══ Supplied data

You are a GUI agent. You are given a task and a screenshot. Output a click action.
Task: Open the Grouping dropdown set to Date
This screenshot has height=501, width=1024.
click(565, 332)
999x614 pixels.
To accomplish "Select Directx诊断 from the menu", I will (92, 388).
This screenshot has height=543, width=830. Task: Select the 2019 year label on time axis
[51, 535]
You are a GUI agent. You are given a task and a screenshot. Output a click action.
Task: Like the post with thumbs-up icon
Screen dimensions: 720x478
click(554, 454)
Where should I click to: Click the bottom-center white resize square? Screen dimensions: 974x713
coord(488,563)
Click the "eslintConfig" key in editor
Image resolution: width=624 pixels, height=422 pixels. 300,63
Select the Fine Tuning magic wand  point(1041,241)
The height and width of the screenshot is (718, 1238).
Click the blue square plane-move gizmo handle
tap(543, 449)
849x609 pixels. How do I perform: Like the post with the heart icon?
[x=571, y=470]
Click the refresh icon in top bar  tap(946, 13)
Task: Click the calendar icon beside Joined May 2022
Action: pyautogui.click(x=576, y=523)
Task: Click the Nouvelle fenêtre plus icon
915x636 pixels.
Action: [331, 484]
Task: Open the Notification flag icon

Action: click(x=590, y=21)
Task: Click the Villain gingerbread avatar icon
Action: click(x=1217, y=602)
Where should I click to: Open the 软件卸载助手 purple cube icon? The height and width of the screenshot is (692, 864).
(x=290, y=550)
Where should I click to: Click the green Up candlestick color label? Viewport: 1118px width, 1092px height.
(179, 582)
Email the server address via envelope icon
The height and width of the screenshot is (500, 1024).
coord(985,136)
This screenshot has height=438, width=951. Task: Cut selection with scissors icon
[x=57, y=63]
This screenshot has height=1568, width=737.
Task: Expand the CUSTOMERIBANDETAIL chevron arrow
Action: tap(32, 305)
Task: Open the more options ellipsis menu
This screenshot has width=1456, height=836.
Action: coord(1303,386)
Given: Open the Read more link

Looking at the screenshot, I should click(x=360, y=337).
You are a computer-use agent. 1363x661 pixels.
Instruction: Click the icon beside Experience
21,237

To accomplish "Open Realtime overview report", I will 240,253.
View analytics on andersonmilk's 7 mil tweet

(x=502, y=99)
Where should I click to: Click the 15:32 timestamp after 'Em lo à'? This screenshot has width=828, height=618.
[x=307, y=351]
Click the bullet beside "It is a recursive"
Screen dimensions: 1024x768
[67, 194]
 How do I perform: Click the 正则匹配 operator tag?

════

- [Work to be completed]:
Copy out the line holding "Email the server address via envelope icon". Then copy every later line of the data, unchanged, through the last one.

- [Your solution]:
Email the server address via envelope icon
The height and width of the screenshot is (500, 1024).
coord(985,136)
This screenshot has height=438, width=951. Task: Cut selection with scissors icon
[x=57, y=63]
This screenshot has height=1568, width=737.
Task: Expand the CUSTOMERIBANDETAIL chevron arrow
Action: tap(32, 305)
Task: Open the more options ellipsis menu
This screenshot has width=1456, height=836.
Action: coord(1303,386)
Given: Open the Read more link

Looking at the screenshot, I should click(x=360, y=337).
You are a computer-use agent. 1363x661 pixels.
Instruction: Click the icon beside Experience
21,237

To accomplish "Open Realtime overview report", I will 240,253.
View analytics on andersonmilk's 7 mil tweet

(x=502, y=99)
Where should I click to: Click the 15:32 timestamp after 'Em lo à'? This screenshot has width=828, height=618.
[x=307, y=351]
Click the bullet beside "It is a recursive"
Screen dimensions: 1024x768
[67, 194]
 How do I perform: Click the 正则匹配 operator tag?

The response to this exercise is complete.